Input for this task:
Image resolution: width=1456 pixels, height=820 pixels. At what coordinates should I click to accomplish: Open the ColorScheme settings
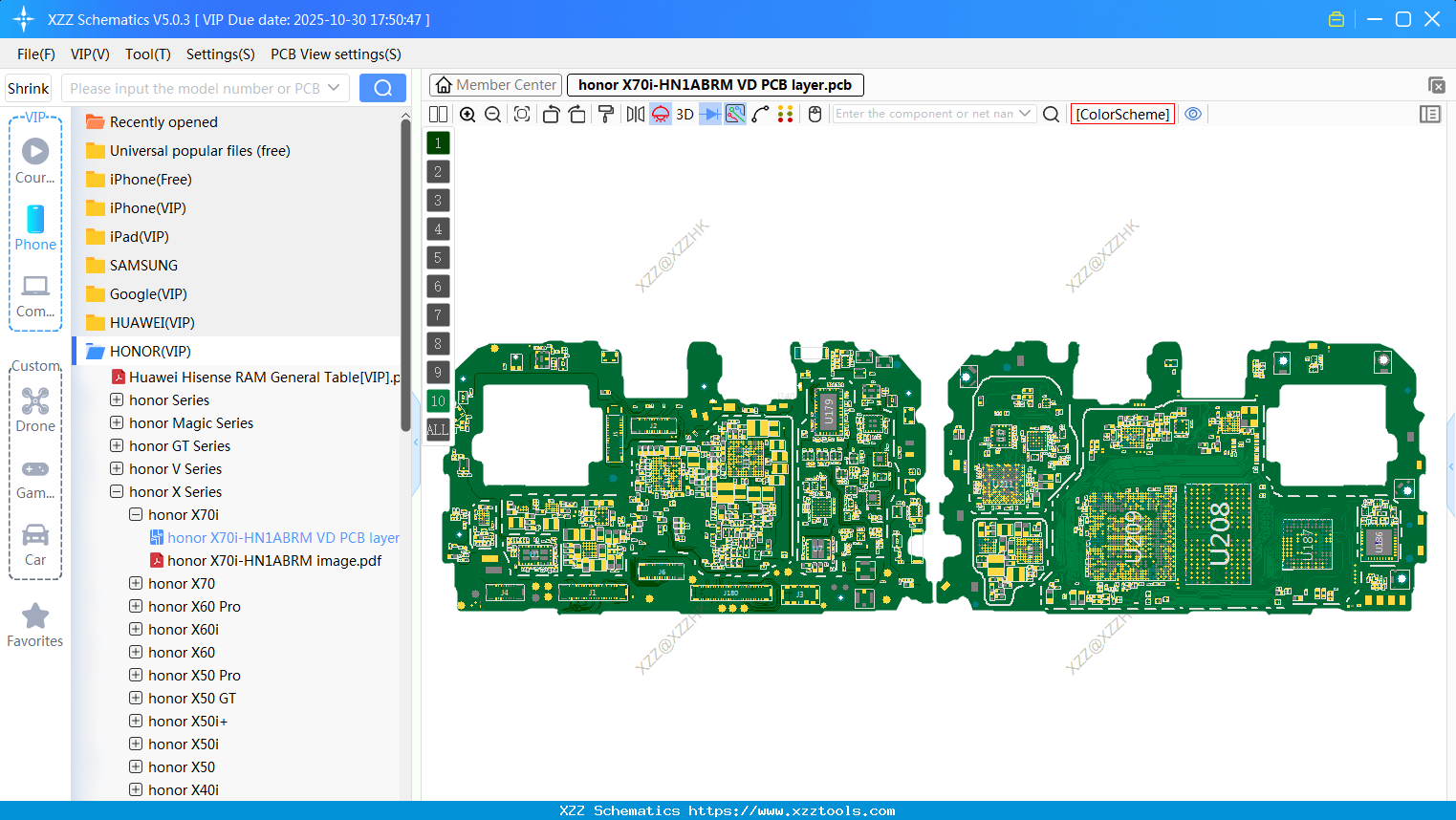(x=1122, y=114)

==

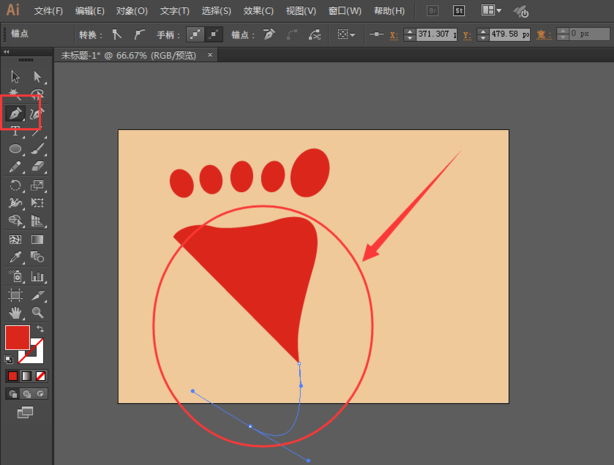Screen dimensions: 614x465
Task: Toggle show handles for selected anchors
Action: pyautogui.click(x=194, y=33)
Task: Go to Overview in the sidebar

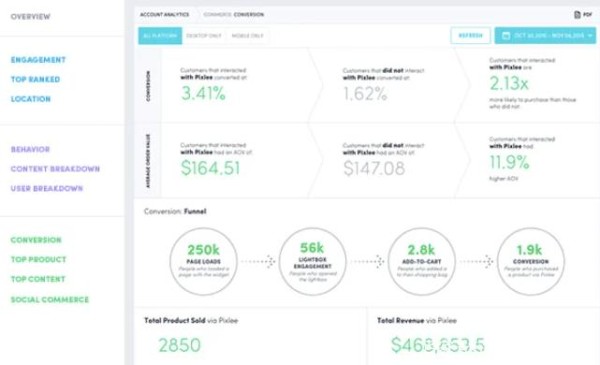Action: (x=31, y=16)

What you will do: Rename "settings" to "preferences" in the records, starting at the line that contains "Image resolution: width=1456" and ending at the line that contains "(x=1122, y=114)". Give those lines again with nothing else changed and the pictures left out.

Answer in full:
Image resolution: width=1456 pixels, height=820 pixels. At what coordinates should I click to accomplish: Open the ColorScheme preferences
(x=1122, y=114)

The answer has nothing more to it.